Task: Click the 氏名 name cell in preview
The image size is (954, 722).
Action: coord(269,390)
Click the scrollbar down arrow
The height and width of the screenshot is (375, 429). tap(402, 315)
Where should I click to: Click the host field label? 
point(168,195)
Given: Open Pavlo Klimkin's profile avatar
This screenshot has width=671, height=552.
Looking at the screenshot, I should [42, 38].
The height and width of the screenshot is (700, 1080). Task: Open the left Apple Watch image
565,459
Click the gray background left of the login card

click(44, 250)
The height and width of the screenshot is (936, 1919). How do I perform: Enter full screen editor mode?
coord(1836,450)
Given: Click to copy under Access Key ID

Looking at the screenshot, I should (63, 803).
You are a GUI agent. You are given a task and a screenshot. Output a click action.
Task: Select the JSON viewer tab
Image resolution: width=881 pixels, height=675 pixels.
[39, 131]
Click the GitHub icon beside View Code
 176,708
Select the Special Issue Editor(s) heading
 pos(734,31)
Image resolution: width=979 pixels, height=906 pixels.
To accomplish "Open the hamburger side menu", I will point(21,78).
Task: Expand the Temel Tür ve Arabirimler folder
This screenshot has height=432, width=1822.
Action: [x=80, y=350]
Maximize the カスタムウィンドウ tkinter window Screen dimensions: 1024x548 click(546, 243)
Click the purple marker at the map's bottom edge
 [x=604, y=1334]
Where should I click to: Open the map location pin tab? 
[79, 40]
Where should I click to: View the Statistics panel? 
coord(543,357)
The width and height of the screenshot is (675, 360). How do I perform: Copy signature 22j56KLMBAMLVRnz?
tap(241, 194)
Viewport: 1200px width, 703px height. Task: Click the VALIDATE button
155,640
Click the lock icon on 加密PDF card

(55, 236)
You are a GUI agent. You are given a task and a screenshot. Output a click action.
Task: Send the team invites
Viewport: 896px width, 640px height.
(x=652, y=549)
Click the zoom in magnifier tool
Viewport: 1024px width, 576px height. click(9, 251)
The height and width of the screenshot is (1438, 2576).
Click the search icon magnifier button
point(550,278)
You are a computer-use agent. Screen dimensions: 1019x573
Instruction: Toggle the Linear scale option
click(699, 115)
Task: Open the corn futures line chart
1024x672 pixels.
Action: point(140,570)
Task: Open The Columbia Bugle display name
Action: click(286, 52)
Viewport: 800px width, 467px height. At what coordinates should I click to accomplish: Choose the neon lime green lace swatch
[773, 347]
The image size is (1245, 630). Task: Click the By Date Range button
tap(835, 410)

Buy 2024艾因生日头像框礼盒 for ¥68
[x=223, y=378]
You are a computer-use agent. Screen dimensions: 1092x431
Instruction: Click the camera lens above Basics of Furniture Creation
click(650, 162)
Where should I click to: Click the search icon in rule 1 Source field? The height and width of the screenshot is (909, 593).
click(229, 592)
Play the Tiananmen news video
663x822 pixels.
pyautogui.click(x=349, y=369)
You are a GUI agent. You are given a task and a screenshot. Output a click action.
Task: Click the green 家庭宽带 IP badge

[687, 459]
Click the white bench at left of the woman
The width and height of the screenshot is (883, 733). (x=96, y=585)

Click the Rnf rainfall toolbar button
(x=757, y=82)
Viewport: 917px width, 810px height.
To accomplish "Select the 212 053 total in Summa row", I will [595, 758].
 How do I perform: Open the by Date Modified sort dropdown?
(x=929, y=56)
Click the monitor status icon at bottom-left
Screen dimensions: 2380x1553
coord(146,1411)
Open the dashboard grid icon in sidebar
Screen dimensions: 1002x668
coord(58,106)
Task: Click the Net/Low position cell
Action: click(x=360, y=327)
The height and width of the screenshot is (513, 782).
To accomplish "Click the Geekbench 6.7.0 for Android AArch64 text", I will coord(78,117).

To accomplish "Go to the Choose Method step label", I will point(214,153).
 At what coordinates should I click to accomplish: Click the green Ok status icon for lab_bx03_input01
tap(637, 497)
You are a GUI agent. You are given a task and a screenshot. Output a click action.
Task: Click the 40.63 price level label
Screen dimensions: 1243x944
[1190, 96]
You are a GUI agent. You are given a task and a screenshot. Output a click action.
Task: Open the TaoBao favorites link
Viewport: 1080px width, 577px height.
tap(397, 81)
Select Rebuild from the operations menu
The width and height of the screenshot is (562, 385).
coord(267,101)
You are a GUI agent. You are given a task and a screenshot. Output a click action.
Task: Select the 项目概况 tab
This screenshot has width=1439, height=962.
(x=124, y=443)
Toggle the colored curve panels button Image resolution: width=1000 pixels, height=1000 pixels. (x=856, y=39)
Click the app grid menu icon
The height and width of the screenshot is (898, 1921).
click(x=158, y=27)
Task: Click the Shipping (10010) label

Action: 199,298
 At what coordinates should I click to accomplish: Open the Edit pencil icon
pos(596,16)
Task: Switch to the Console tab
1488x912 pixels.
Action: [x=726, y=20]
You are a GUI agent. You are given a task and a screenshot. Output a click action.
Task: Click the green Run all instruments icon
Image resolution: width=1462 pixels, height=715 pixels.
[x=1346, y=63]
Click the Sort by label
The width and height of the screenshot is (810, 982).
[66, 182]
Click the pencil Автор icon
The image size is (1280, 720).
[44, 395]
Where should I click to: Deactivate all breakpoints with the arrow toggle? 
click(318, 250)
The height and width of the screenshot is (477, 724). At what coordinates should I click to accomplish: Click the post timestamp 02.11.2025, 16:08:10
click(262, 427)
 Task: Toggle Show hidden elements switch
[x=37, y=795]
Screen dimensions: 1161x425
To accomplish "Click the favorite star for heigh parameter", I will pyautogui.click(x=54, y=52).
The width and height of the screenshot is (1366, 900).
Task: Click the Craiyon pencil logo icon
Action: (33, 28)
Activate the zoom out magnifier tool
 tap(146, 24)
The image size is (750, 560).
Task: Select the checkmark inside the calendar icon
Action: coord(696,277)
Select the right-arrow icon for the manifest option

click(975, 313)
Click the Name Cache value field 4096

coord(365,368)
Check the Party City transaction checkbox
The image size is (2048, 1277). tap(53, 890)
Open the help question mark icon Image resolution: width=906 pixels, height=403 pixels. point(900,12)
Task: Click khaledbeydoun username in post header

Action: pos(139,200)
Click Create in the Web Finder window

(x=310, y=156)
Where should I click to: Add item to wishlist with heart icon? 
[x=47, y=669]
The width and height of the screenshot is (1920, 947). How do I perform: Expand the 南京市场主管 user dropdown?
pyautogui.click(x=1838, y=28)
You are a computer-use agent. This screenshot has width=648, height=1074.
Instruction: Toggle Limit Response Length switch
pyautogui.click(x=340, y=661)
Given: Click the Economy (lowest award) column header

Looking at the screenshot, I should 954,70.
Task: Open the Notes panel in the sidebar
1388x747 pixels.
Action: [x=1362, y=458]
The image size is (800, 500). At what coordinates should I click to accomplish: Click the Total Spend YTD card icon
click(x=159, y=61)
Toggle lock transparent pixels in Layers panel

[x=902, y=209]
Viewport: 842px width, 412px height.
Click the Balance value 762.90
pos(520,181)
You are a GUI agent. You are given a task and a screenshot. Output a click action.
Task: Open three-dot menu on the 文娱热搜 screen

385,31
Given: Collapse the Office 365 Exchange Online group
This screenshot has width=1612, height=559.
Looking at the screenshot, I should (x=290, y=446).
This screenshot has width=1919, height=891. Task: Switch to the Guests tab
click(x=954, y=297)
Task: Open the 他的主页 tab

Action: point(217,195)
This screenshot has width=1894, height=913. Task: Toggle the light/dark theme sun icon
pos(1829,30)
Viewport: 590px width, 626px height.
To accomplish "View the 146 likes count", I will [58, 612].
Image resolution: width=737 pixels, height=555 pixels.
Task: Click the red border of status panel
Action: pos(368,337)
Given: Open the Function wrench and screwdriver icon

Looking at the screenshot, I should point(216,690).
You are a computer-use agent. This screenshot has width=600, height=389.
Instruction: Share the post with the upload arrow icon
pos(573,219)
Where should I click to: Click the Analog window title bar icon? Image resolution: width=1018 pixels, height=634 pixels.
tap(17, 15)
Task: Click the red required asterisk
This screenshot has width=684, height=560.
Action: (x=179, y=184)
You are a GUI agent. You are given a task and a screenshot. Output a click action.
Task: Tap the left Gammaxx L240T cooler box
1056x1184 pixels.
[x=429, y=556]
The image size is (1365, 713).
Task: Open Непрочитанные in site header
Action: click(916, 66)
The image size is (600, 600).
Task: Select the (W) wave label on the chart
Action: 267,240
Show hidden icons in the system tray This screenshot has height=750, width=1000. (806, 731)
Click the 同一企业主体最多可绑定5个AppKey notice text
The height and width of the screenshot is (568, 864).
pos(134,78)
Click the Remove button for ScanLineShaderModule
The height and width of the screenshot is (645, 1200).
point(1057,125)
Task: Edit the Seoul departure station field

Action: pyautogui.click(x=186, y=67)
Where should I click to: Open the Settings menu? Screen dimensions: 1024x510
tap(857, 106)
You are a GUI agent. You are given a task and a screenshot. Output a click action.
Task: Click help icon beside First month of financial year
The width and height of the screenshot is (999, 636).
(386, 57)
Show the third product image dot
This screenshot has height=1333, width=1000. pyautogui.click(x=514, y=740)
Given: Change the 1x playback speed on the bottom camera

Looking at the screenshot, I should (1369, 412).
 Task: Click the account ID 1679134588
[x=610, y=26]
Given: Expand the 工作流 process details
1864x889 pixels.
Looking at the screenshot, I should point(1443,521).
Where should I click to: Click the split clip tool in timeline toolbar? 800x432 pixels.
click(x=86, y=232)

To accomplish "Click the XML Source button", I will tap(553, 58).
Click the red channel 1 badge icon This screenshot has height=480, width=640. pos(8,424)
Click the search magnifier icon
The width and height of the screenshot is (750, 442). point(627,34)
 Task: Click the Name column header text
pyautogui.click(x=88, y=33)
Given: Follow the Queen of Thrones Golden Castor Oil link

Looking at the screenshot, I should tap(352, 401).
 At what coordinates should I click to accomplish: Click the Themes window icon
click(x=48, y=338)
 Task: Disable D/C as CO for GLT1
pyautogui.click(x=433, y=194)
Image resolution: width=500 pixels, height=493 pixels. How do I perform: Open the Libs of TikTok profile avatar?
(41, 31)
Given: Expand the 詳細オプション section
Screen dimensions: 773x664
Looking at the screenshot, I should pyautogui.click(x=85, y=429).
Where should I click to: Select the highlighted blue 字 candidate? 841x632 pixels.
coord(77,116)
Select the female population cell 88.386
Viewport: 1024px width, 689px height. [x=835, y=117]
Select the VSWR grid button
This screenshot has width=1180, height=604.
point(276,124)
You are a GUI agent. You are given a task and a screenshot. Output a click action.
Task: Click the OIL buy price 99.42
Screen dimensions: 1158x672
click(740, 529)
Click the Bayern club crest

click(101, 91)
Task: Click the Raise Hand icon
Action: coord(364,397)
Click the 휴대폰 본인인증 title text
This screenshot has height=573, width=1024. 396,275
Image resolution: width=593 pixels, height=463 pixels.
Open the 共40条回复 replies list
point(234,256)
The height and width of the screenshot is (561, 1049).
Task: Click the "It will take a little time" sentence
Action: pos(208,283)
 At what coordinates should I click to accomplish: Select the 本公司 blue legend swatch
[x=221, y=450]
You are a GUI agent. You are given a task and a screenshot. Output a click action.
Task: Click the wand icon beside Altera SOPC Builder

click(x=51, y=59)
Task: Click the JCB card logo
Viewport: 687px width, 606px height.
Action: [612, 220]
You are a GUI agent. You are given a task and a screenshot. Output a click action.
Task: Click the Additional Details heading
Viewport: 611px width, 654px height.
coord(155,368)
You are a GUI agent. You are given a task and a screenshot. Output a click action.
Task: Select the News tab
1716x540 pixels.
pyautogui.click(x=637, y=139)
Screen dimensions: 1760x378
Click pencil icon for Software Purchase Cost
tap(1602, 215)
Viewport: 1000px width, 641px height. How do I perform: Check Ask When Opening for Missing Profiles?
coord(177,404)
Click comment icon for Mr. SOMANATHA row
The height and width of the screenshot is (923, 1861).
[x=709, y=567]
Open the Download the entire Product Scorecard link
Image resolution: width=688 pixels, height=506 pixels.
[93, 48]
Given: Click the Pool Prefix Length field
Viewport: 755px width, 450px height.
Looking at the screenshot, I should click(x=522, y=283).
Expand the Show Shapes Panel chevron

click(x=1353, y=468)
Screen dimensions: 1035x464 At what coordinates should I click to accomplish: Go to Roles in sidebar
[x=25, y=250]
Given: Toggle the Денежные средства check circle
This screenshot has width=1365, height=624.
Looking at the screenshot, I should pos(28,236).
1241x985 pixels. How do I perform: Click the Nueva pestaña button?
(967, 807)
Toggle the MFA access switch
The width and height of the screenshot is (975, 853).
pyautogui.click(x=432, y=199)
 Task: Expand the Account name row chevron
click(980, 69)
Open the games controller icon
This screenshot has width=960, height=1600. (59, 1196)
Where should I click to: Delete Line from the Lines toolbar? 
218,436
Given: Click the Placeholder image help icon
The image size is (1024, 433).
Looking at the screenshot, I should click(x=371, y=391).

What is needed
Copy the lines above exactly, beginning at the line that has "The width and height of the screenshot is (562, 385)." and stopping after the line that has "Toggle the colored", and omit the rest.

Solved problem
The width and height of the screenshot is (562, 385).
coord(267,101)
You are a GUI agent. You are given a task and a screenshot. Output a click action.
Task: Select the 项目概况 tab
This screenshot has width=1439, height=962.
(x=124, y=443)
Toggle the colored curve panels button Image resolution: width=1000 pixels, height=1000 pixels. (x=856, y=39)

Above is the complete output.